En Iago, on s'en souvient, Marco Vratogna est venu au dernier moment remplacer Ludovic Tézier, débarqué de la production pour d'inavouables motifs. Il n'est pas certain que l'on ait gagné au change. Non que le Iago de Vratogna soit indigne, loin s'en faut. Les problèmes d'intonation et de souffle patents au début de la représentation (le trac ?) s'estompent heureusement dès la chanson à boire, finement ciselée. Les moyens vocaux sont indéniables. La fin du II (et notamment le récit du rêve de Cassio, très convainquant) est une réussite. Le jeu, malheureusement, est un peu fruste : le début du « Credo » tombe à plat, et les gros plans ne nous épargnent rien des mimiques du méchant de service. Comme le relevait fort justement Jean-Michel Pennetier dans ces colonnes, un Iago trop caricatural n'est pas crédible dramatiquement. On se prend à rêver de ce que Tézier ferait ici, et quelle insinuation aristocratique il déploierait...  

On n'a que des compliments à adresser aux titulaires des autres rôles. Le Cassio de Frédéric Antoun est des plus avenants, un rien gringalet : un rival en puissance. Quant à l'Emilia de Kai Rüütel, loin d'être une matronne potiche, elle a des moyens, et elle sait les utiliser : lorsqu'à la fin du IV, découvrant le forfait d'Otello, elle appelle à l'aide, on jurerait que son exhortation résonne jusqu'au delà des Highlands !

La mise en scène de Keith Warner est d'une bienvenue sobriété (sauf pour la mort d'Otello, où à l'évidence, on a vu large pour les poches de faux sang). Nulle transposition hérétique (on pouvait craindre le pire...), nulle lubie venant frontalement violer la volonté du compositeur. Les décors, minimalistes et intemporels, quittent rarement le noir et le blanc, avec des jeux de lumières efficaces. Seule la fin du III (pour quelle raison ?) semble revenir à une approche plus figurative. Les costumes renvoient, la plupart du temps, à un XVII​e siècle stylisé, non parfois sans quelque incohérence (Otello tue sa femme puis se donne la mort dans un costume marin...). Reconnaissons surtout à cette mise en scène l'immense vertu de ne point violer la musique et le théâtre, en permettant aux spectateurs de jouir sans entrave de leurs sortilèges. 
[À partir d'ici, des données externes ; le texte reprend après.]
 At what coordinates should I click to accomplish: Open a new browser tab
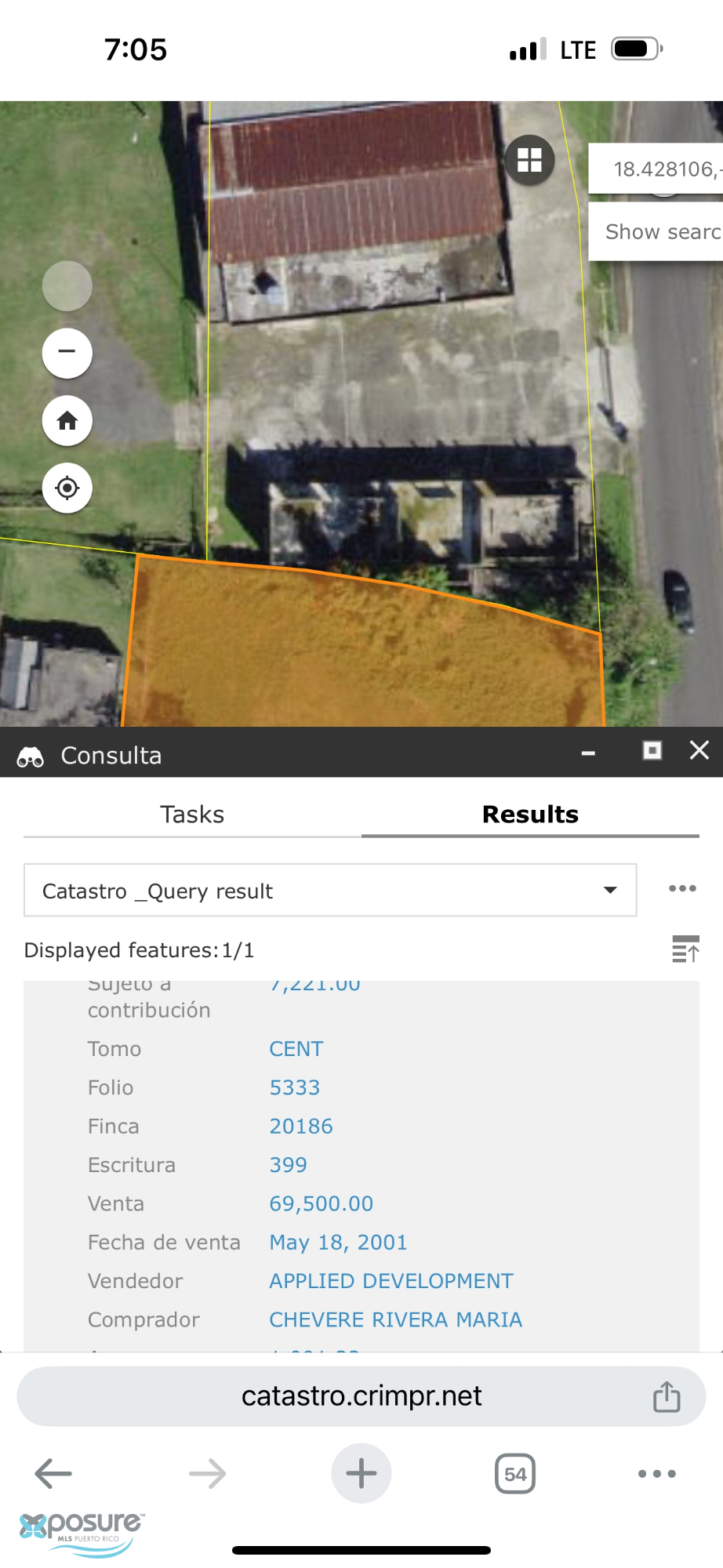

Le mérite en revient en grande partie à la direction d'Antonio Pappano, experte et efficace. C'est celle d'un amoureux de l'oeuvre. Les exemples abondent : la plainte déchirante de la clarinette à la fin de la chanson du saule, ou bien la reprise du thème du duo d’amour, alors qu’Otello vient de pénétrer dans la chambre pour accomplir sa funeste besogne : c'est si magnifiquement phrasé que l’espace d’un instant, on se prend à espérer de nouveau. Et si tout cela n’avait été qu’un cauchemar… Avec des forces chorales et orchestrales de Covent Garden au rendez-vous, Pappano prend le temps de ciseler cette matière orchestrale d'une richesse unique, de la pétrir en profondeur, tout en étant attentif à la progression dramatique (le concertato final du III est exemplaire). A côté de l'école « toscaninienne » (poursuivie par Kleiber), on a là une autre manière de rendre éminemment justice à cette partition d'île déserte. 

Voilà qui rajoute à un bilan d'ensemble déjà flatteur : ce coffret, on l'aura compris, est d'acquisition prioritaire pour tout amoureux de cette oeuvre hors norme. Ici, Verdi livre la quintessence de son art, et l'excellence seule est tolérée. Cette prise de rôle, on l'attendait. On est soulagé de voir cette attente si bien récompensée. C'est donc avec un respect mêlé de ferveur que l'on saluera l'entrée de Jonas Kaufmann dans la prestigieuse lignée ouverte en 1887 par Francesco Tamagno, et poursuivie depuis par Léo Slezak, Renato Zanelli, Giovanni Zenatello, Giovanni Martinelli, Ramon Vinay, Jon Vickers, Carlo Cossuta et quelques autres.